-- Start Dataset rows --
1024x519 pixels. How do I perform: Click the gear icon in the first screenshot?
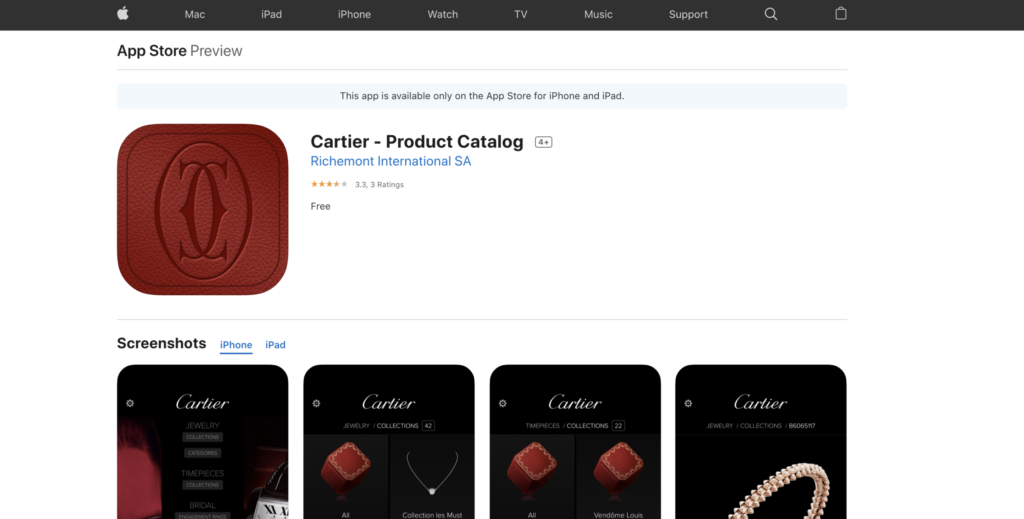130,403
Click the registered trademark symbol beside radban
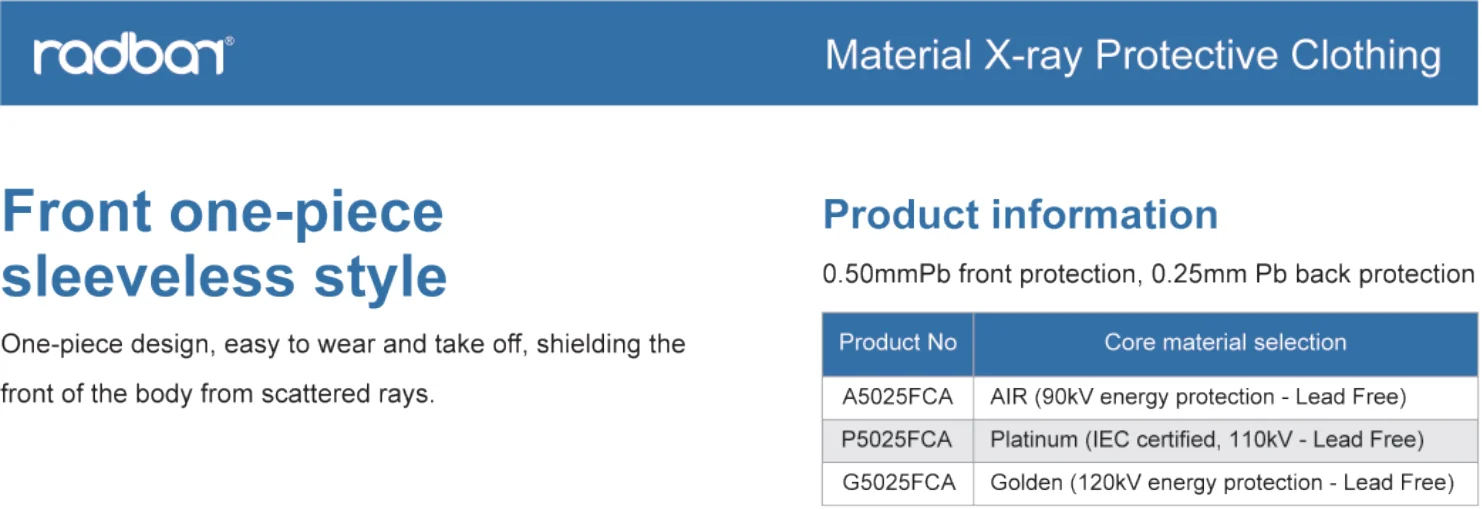Image resolution: width=1482 pixels, height=509 pixels. pyautogui.click(x=229, y=42)
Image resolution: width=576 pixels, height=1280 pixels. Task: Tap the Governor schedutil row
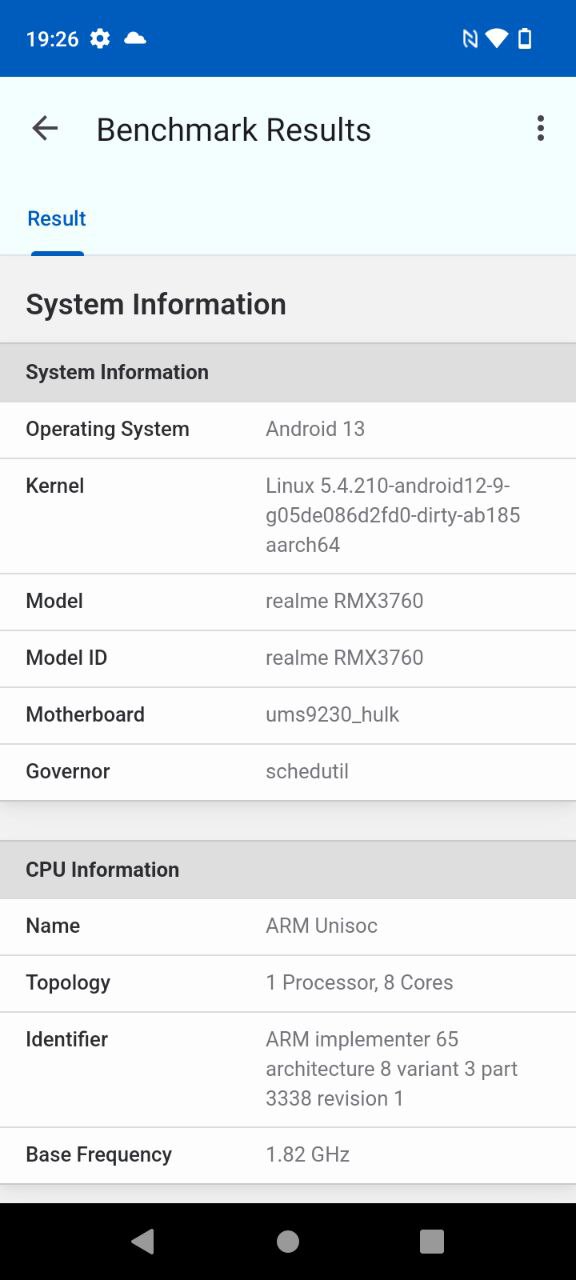288,772
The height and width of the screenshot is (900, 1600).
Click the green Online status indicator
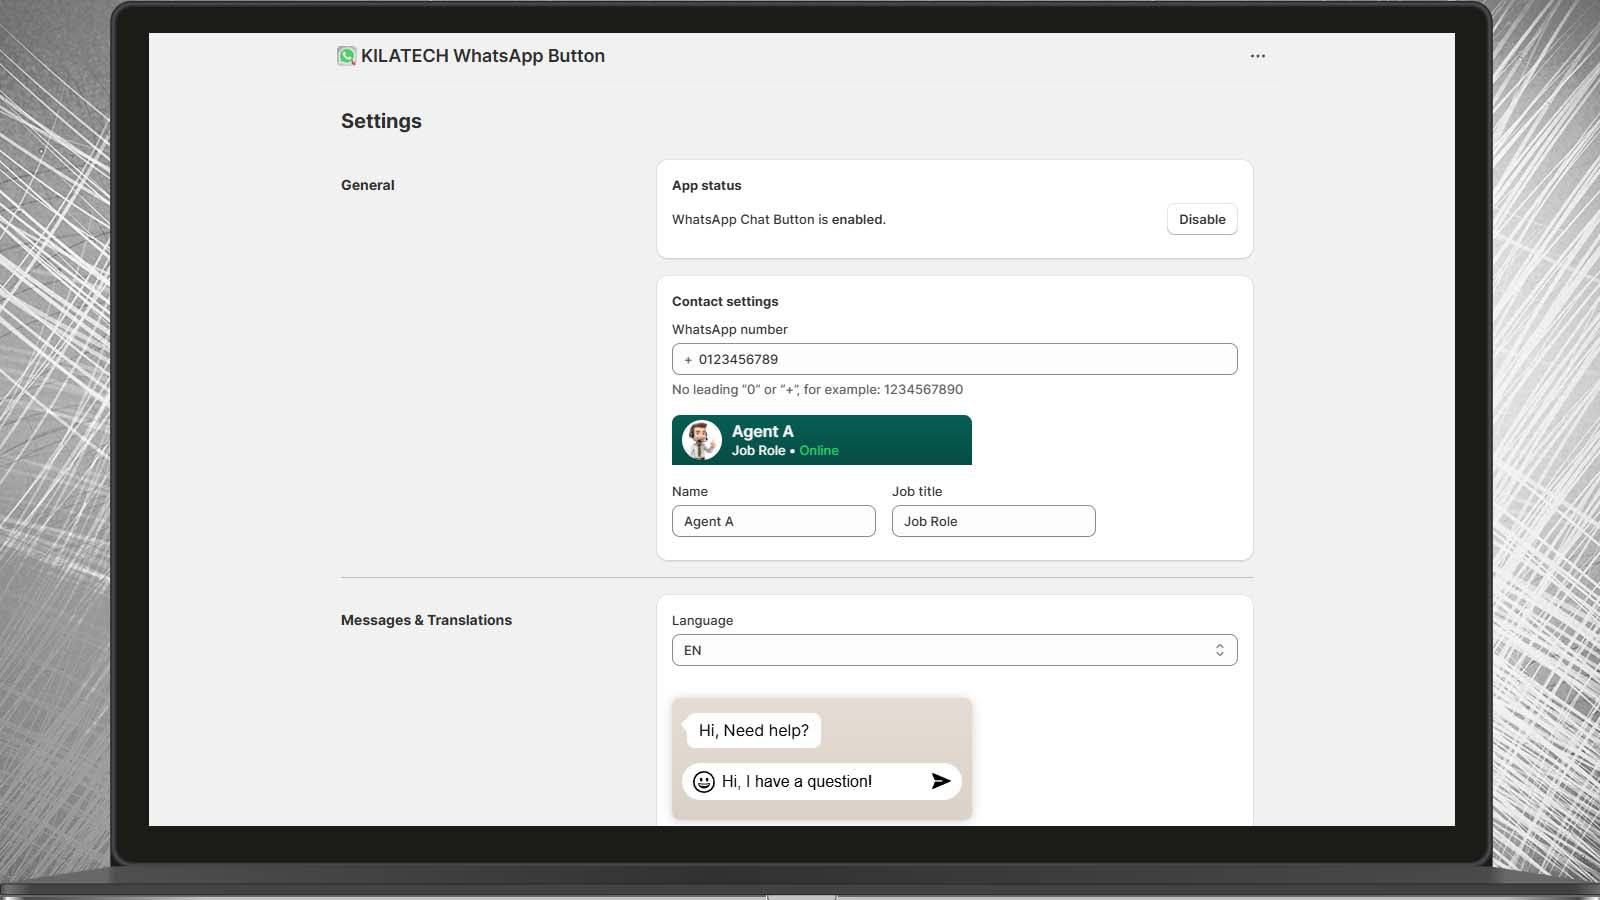coord(818,451)
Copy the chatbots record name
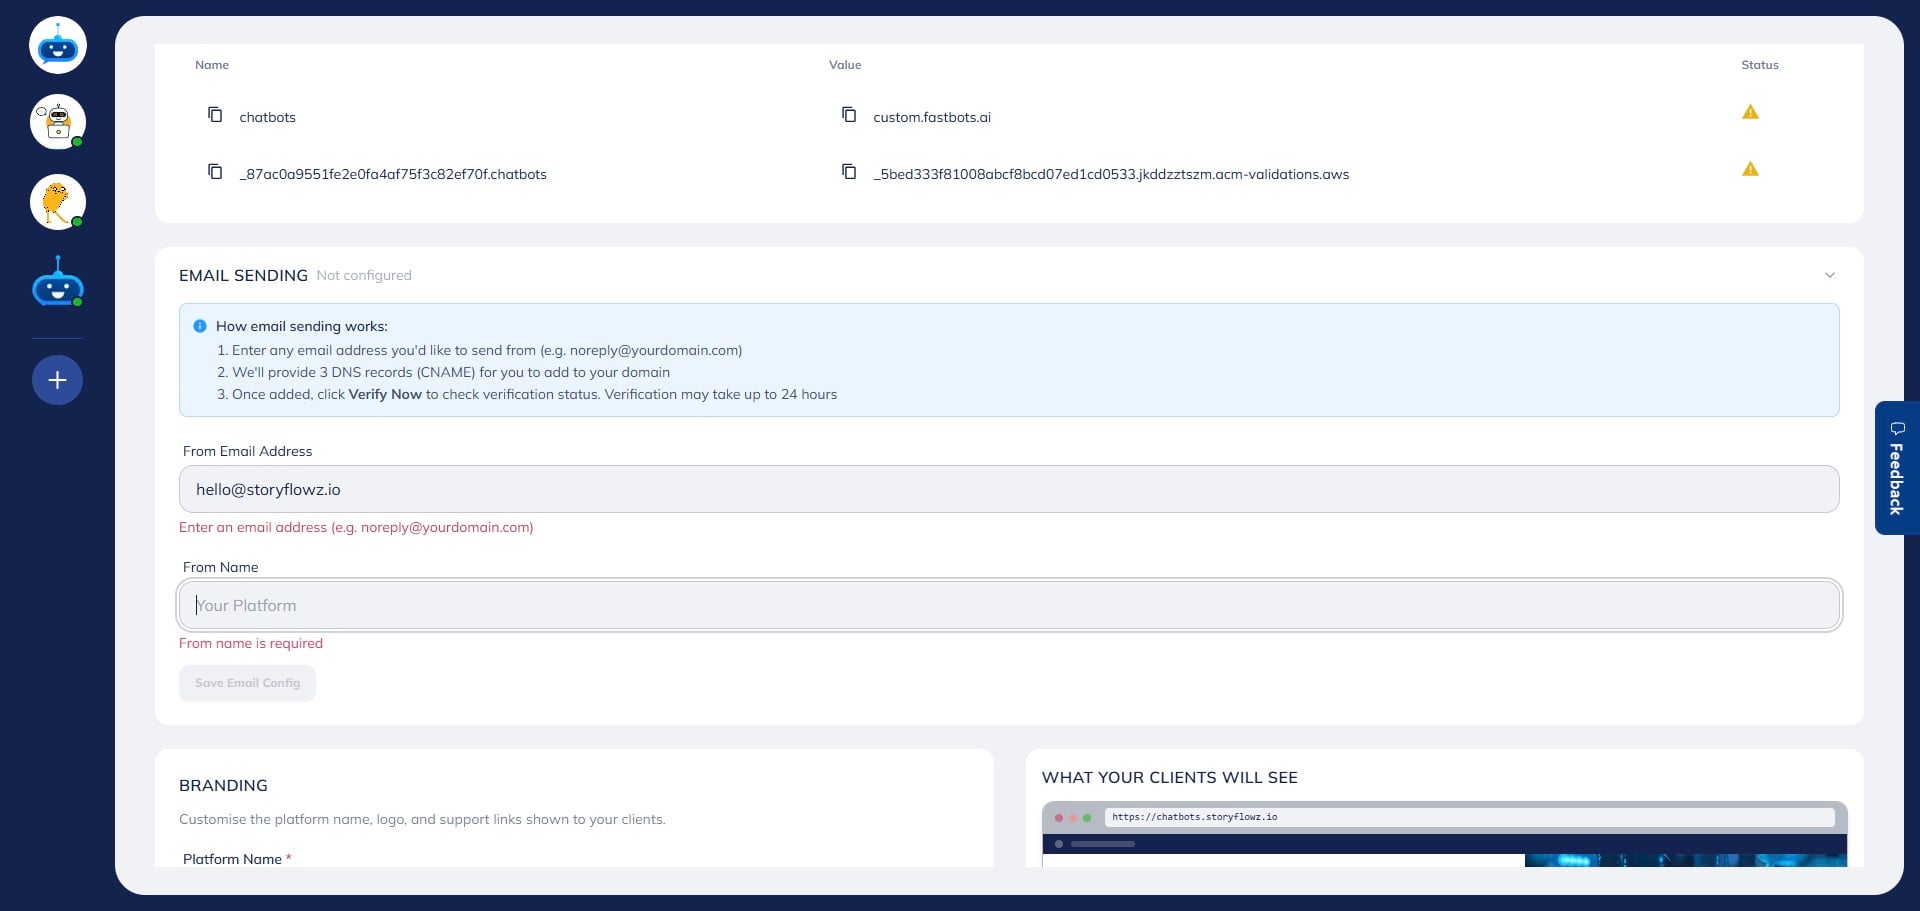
-- End Dataset rows --
### Directions for this task
Give each line of the rows above as a numbered list, skipping blank lines and leaving out the pictures.

### Output below
1. 1024x519 pixels. How do I perform: Click the gear icon in the first screenshot?
2. 130,403
3. Click the registered trademark symbol beside radban
4. Image resolution: width=1482 pixels, height=509 pixels. pyautogui.click(x=229, y=42)
5. Image resolution: width=576 pixels, height=1280 pixels. Task: Tap the Governor schedutil row
6. 288,772
7. The height and width of the screenshot is (900, 1600).
8. Click the green Online status indicator
9. coord(818,451)
10. Copy the chatbots record name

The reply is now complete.